Los huracanes mantienen la vegetación de la Isla en constante cambio. La defoliación, la rotura del tallo y el arrancamiento de árboles son algunas consecuencias naturales que ocurren durante el paso de estos fenómenos naturales. La respuesta después de la tormenta incluye la rápida recuperación del follaje de los árboles, la regeneración de especies secundarias y el crecimiento de hierbas y bejucos en los claros de los bosques.
Desde este punto usted puedes observar algunos de los daños duraderos causados por el huracán María que pasó el 20 de septiembre de 2017. El ojo del huracán María, de categoría 4 alta, tocó tierra por el Municipio de Yabucoa, a solo siete millas del Bosque de Pterocarpus. A nivel local, María trajo vientos máximos sostenidos de más de 145 millas por hora, acompañados por lluvias torrenciales que causaron inundaciones masivas a lo largo de la costa, que está a menos de una milla del Bosque.
Los 55 acres de Pterocarpus fueron prácticamente destruidos. Miles de árboles se perdieron, incluyendo muchos viejos Pterocarpus. La tormenta causó estragos en el hábitat para las 44 especies de flora y 52 especies de fauna del bosque. Todavía no sabemos si todos ellos sobrevivieron. La plataforma de el paseo elevado de 1.5 millas sufrió graves daños, con secciones retorcidas que no se pueden reparar y otras voladas. Casi la totalidad de los 100 letreros interpretativos que hay por el camino se perdieron. Estos recursos son esenciales para la misión educativa del Bosque.

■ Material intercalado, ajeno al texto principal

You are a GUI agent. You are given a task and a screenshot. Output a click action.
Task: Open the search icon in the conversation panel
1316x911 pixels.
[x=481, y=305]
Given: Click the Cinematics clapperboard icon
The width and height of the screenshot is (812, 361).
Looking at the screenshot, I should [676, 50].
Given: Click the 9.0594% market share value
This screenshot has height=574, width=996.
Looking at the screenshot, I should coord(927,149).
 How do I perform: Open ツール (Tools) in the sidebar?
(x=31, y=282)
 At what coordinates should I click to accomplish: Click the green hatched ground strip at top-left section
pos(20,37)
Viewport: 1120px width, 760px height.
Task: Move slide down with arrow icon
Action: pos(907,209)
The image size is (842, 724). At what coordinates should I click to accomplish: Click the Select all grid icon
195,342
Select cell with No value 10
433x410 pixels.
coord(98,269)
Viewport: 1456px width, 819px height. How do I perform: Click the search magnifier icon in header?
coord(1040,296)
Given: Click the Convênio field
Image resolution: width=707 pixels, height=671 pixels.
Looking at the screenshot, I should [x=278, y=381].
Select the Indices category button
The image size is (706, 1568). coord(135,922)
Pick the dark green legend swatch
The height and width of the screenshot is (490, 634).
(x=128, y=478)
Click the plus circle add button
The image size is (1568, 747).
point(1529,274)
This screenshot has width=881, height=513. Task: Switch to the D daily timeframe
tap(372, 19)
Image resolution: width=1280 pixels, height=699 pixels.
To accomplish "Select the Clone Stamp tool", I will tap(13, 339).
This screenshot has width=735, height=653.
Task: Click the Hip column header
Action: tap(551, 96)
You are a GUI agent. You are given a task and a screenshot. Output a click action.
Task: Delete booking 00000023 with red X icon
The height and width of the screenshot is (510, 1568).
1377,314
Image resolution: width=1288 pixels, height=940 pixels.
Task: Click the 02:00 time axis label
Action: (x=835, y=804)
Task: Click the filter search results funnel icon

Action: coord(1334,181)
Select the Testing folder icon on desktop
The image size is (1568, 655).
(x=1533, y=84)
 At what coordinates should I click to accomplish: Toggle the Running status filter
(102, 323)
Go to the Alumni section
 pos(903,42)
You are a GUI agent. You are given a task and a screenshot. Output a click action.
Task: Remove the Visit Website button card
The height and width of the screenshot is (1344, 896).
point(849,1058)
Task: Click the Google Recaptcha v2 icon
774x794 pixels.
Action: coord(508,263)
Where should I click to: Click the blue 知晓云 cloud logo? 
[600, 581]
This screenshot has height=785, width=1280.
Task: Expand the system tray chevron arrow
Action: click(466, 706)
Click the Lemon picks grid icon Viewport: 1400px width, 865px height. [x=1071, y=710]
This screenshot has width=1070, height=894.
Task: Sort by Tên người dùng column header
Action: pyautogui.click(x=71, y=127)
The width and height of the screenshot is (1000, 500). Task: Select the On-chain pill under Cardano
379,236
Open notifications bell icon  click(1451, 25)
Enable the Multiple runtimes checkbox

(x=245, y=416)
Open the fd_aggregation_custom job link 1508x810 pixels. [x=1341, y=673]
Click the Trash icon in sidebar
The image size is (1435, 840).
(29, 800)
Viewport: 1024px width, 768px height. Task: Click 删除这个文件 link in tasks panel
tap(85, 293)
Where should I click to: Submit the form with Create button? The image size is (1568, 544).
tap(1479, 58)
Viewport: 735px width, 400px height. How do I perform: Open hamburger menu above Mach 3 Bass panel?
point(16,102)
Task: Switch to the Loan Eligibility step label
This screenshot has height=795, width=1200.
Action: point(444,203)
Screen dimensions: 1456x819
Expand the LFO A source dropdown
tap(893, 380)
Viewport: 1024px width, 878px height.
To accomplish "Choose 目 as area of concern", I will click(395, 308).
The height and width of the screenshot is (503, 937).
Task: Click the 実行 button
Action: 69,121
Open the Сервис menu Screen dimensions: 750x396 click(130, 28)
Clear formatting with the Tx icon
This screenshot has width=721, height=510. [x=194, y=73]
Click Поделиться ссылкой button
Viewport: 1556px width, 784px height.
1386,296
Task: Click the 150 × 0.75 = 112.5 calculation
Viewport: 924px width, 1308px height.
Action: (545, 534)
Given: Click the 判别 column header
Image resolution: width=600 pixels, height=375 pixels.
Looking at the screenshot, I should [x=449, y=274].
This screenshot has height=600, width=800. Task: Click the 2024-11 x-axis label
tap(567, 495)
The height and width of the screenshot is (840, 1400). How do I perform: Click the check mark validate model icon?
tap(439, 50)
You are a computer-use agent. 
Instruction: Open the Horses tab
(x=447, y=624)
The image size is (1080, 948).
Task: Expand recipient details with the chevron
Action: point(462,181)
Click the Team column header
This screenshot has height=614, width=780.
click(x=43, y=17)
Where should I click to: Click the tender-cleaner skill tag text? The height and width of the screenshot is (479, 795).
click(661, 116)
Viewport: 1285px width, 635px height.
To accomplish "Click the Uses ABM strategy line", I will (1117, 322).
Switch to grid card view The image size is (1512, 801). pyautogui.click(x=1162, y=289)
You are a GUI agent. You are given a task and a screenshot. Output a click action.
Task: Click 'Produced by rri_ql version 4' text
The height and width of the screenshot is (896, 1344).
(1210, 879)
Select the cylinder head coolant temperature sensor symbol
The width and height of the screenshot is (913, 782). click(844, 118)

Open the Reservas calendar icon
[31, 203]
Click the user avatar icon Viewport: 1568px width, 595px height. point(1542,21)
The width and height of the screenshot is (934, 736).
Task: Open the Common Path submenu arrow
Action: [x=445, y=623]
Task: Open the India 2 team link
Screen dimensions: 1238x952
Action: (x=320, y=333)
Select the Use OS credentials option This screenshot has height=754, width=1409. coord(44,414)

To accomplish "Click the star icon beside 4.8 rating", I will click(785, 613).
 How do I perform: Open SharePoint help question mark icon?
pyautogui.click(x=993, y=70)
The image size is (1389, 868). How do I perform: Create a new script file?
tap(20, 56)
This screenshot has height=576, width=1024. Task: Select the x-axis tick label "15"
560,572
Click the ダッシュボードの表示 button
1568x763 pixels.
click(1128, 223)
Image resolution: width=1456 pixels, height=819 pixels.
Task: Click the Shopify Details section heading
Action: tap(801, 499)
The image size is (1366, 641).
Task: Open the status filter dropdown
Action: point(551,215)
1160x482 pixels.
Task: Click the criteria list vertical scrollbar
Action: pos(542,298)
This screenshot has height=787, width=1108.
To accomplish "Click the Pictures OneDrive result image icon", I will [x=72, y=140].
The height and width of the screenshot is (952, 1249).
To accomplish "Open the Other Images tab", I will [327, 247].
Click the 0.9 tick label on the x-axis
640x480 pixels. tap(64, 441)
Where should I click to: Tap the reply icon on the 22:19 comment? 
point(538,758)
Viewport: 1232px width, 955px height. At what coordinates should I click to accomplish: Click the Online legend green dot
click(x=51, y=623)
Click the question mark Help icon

El grupo Los Amigos del Bosque y los propietarios de viviendas de la PHA retiraron los árboles caídos y toneladas de escombros dentro y alrededor del Bosque dejado tras el huracán, en las áreas que habían sido más accesibles para los visitantes, con el fin de proteger el bosque de una mayor destrucción. En la misma área, se salvaron muchos árboles y se replantaron árboles caídos, cuidando a los supervivientes, y se plantaron nuevos árboles endémicos y nativos para reemplazar los que se perdieron.
El área está poblada por especies de plantas invasoras. Este lugar es uno desde el que podrá, con el tiempo -posiblemente décadas-, ser testigo de la recuperación del ecosistema.